I want to be very clear in regards to this statement. I do NOT view addicts or drug abusers as "junkie's", "losers", or anything of the type. If someone I encounter is unhappy and wants help, I will do everything in my professional and personal power to assist them in developing the tools to live a more satisfying life. My responsibility is to assist people in healing the aspects of their behaviors that cause them unhappiness or damage. My responsibility is not to apply my own morals, rules, stigma, or justifications to anything they do.


I did not find this board because I am a drug crusader, I found it because I went through the Peninsula Village program.

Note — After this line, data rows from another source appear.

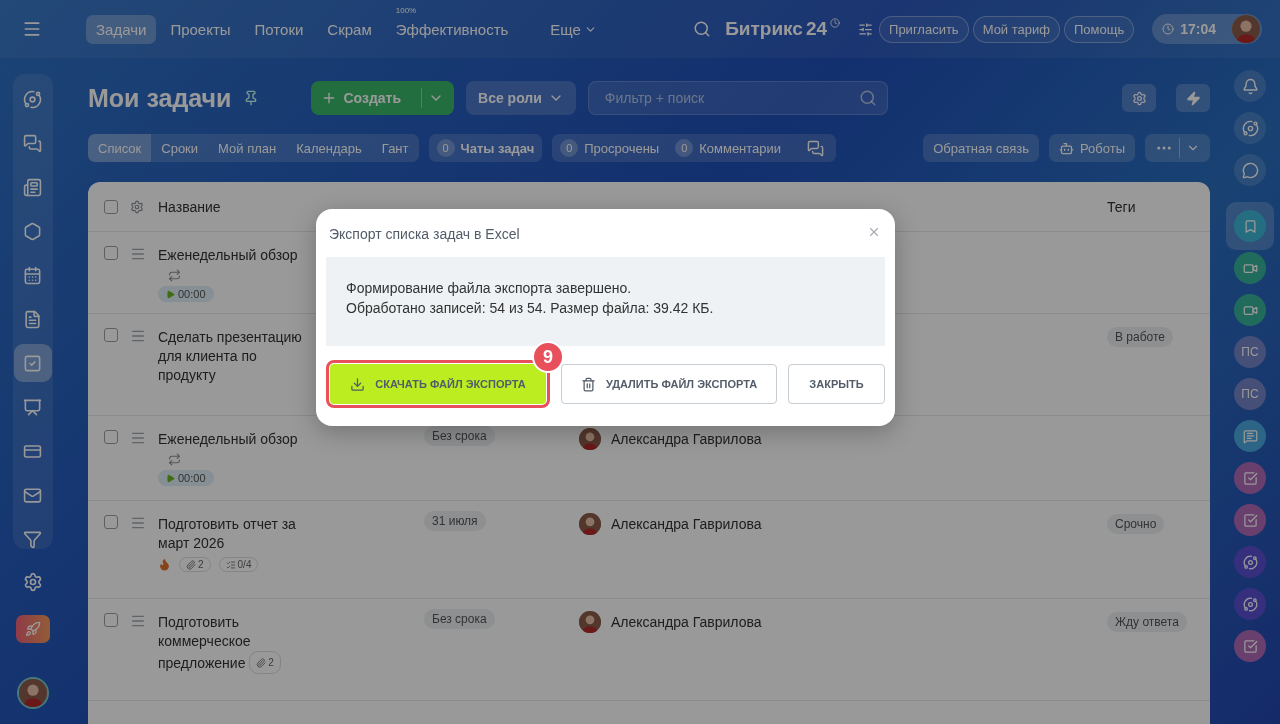  What do you see at coordinates (654, 98) in the screenshot?
I see `filter-placeholder: Фильтр + поиск` at bounding box center [654, 98].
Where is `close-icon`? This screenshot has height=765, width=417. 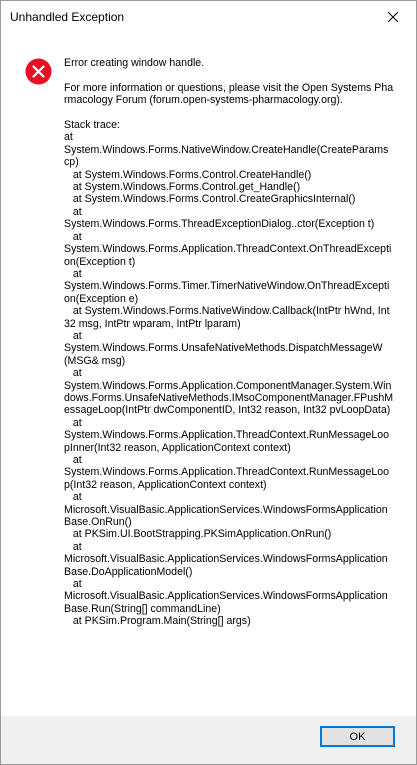 close-icon is located at coordinates (393, 17).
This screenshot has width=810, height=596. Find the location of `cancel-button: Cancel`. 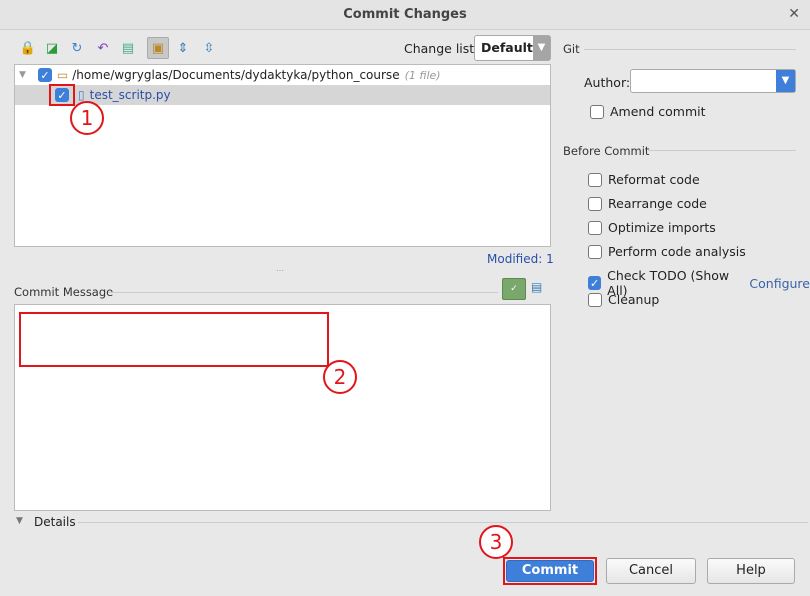

cancel-button: Cancel is located at coordinates (651, 571).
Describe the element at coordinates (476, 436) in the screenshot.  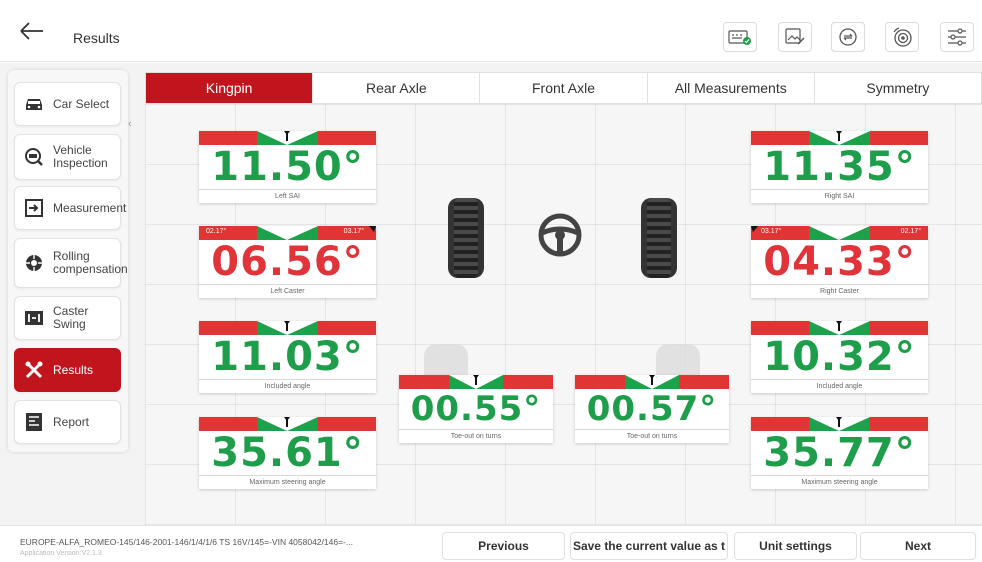
I see `left-toe-out-on-turns-label: Toe-out on turns` at that location.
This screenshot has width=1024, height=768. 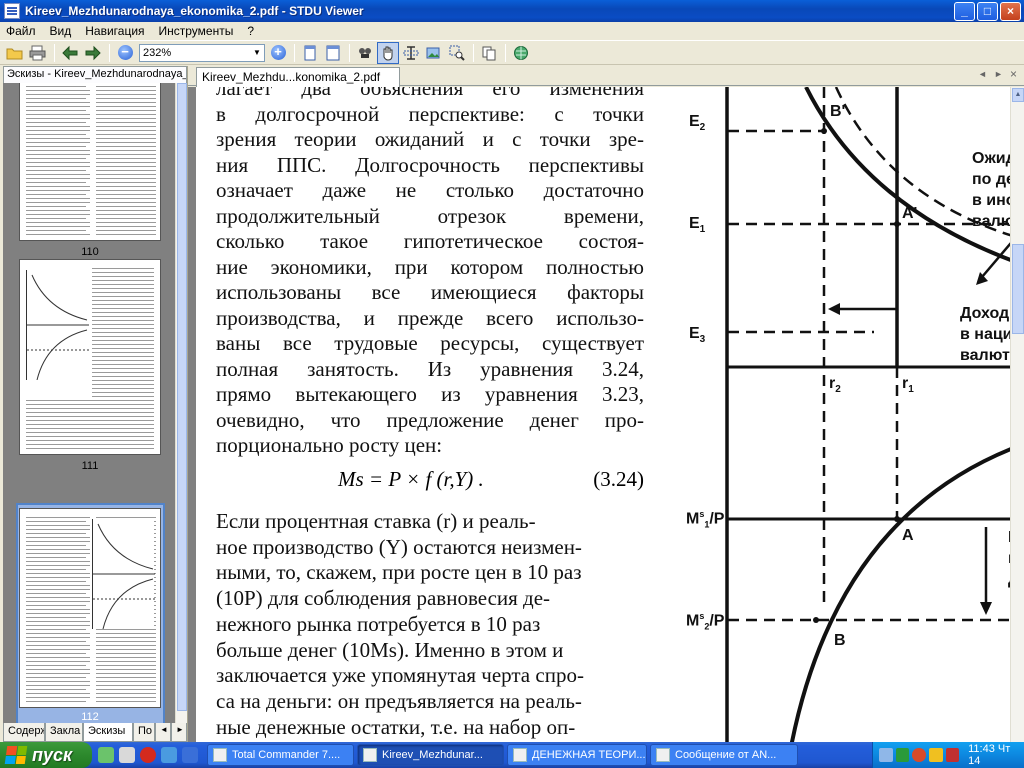 I want to click on browser-icon, so click(x=169, y=755).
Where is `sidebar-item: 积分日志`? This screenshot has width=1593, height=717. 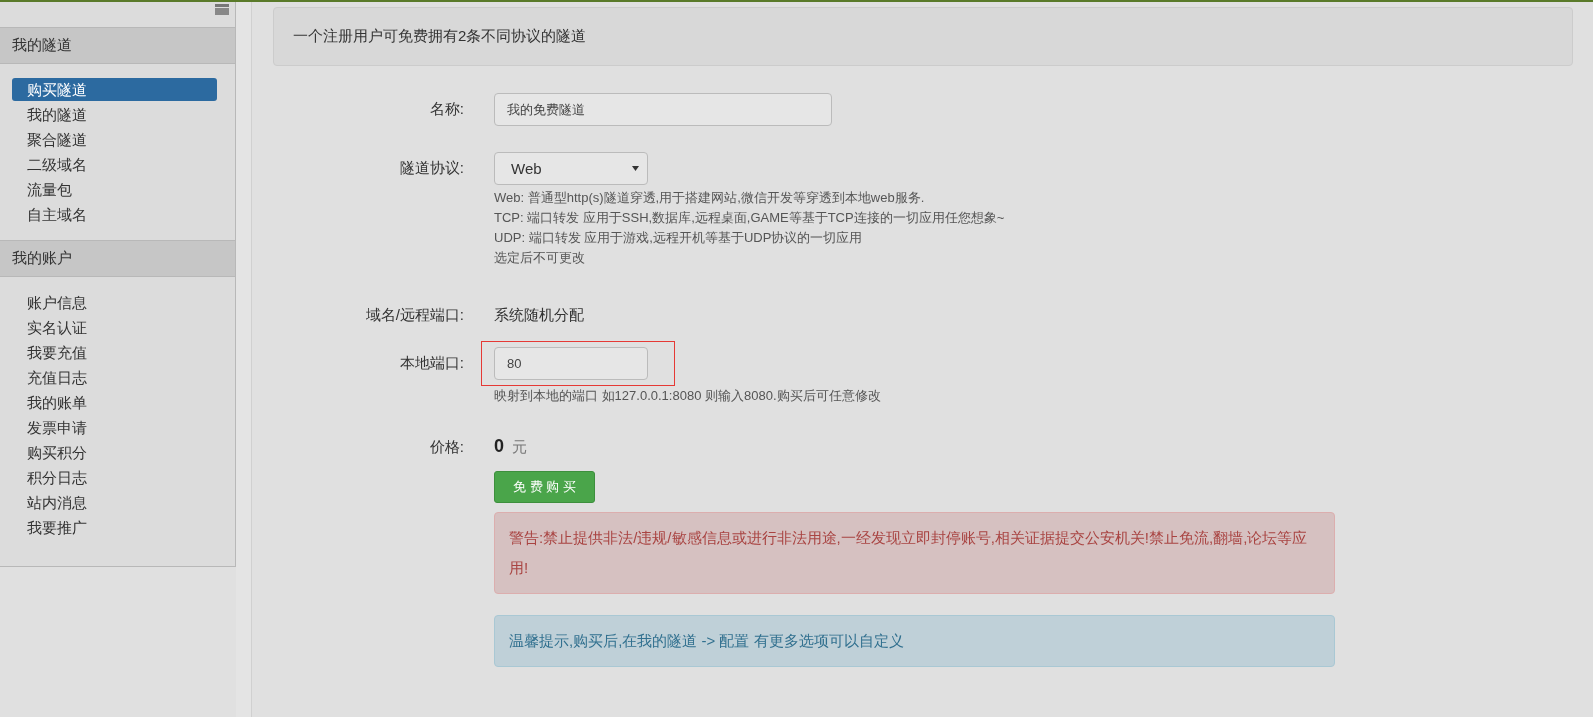 sidebar-item: 积分日志 is located at coordinates (114, 478).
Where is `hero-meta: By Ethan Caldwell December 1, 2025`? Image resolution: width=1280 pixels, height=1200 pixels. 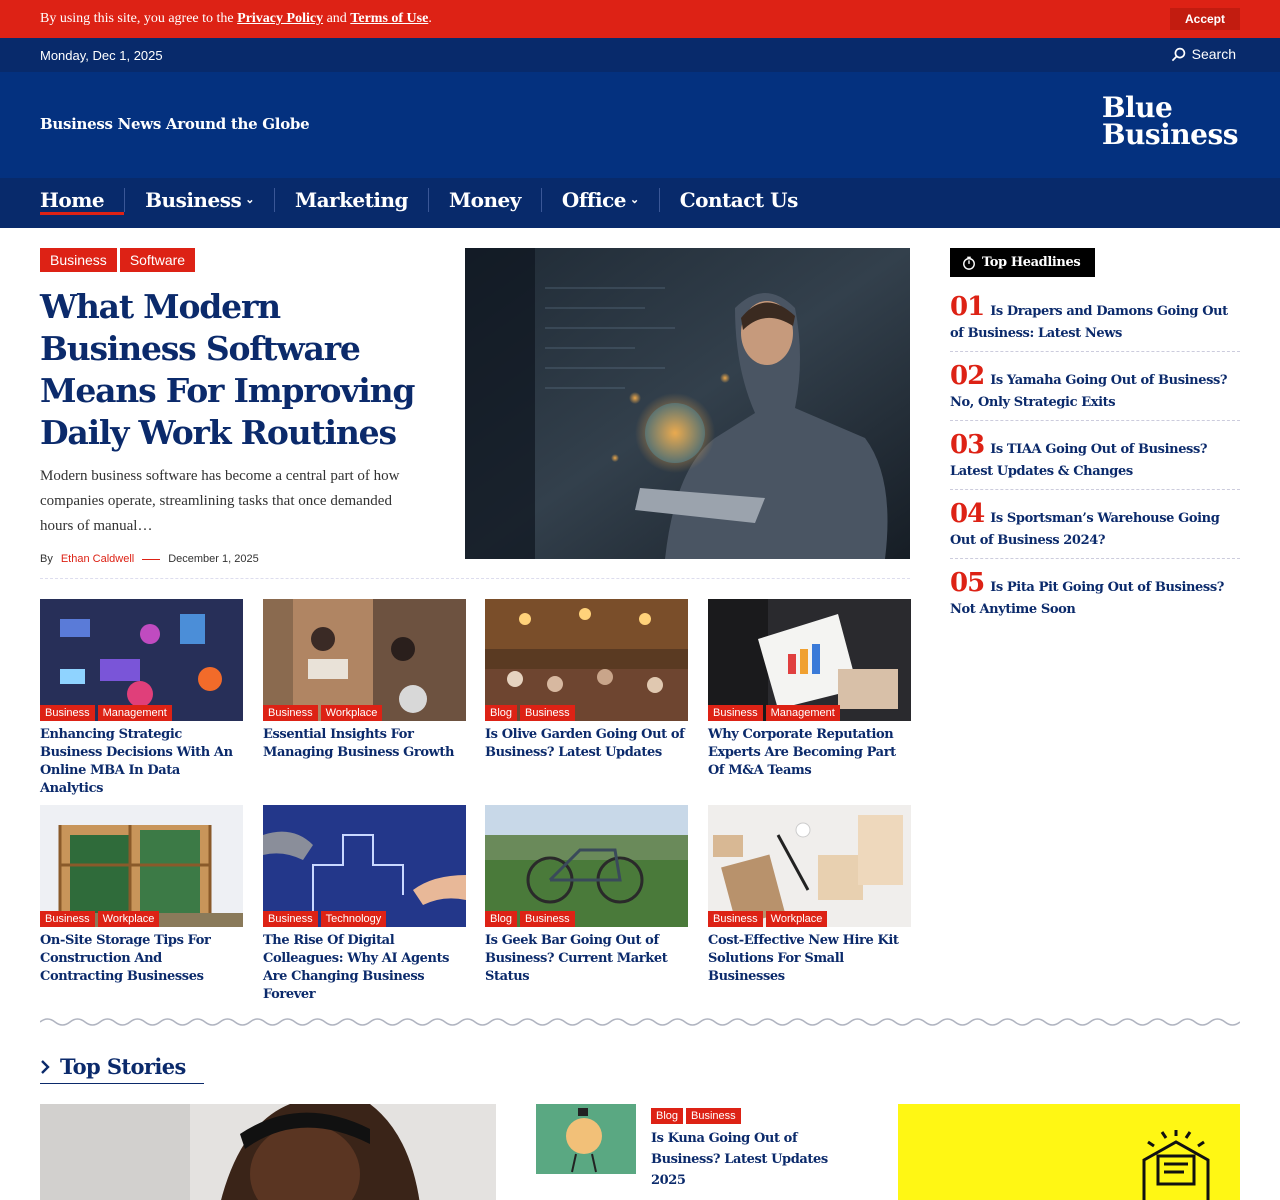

I now work in the behavioral health field because I believe at the core of my being that compassion and ethical behavior is something that the field needs if we are going to (as a society) assist in the recovery of individuals from behavioral health concerns or addiction, or mental health, or whatever the hell you call it.

I would as soon call someone a junkie as I would call them a nigger. Both are hate filled words that damage both the accuser and the person accused.



As for the AA thing, I feel like I've derailed the thread. I agree with the majority of what you've said...I just view it from a slightly different angle.


Edit: I'm also not a "shrink". I am currently what you would call a "line staff" member. I'm also working towards a degree in social work.